## REQUIRED WORK
Word for word, repeat the records, leaving every picture behind.

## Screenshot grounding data

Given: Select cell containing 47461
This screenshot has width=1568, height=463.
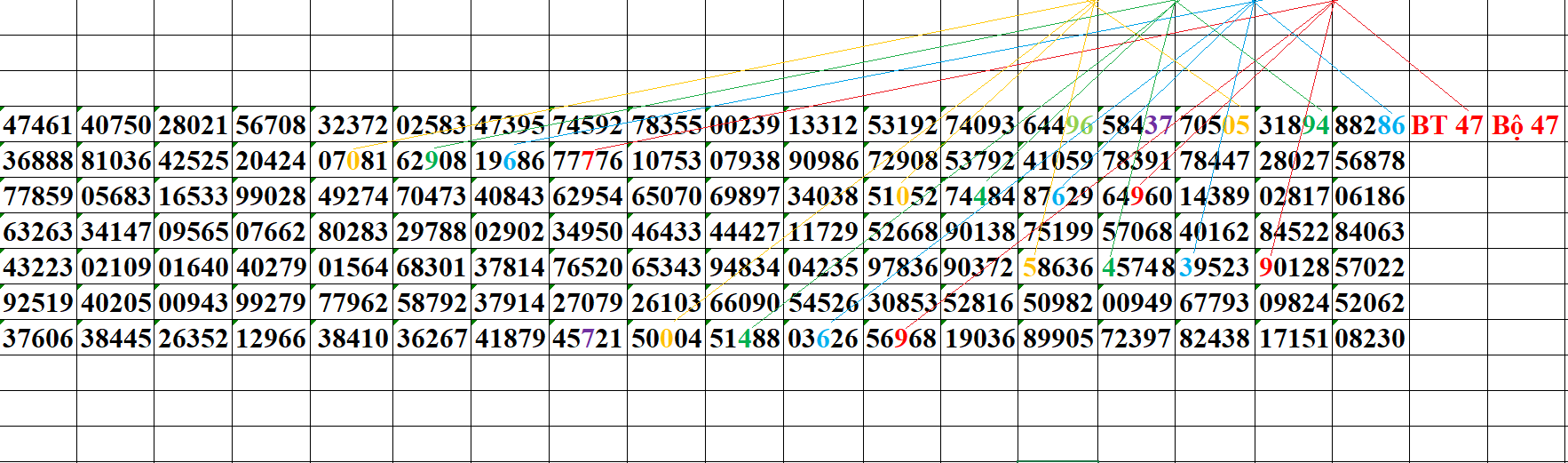Looking at the screenshot, I should coord(38,125).
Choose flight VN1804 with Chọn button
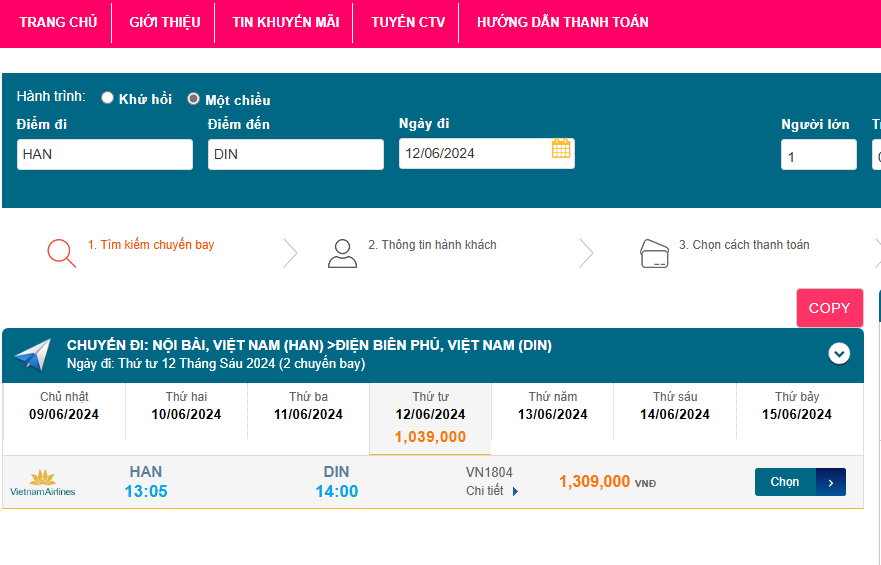The height and width of the screenshot is (565, 881). (785, 482)
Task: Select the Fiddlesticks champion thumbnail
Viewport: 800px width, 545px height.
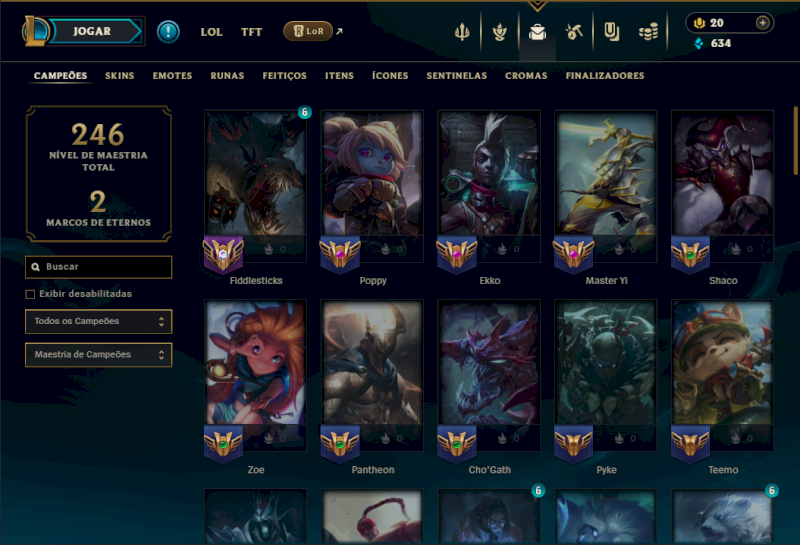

## SOLUTION TO THE PROBLEM
Given: Select cell containing 47461
This screenshot has width=1568, height=463.
Looking at the screenshot, I should coord(38,125).
Choose flight VN1804 with Chọn button
The height and width of the screenshot is (565, 881). (785, 482)
Task: Select the Fiddlesticks champion thumbnail
Viewport: 800px width, 545px height.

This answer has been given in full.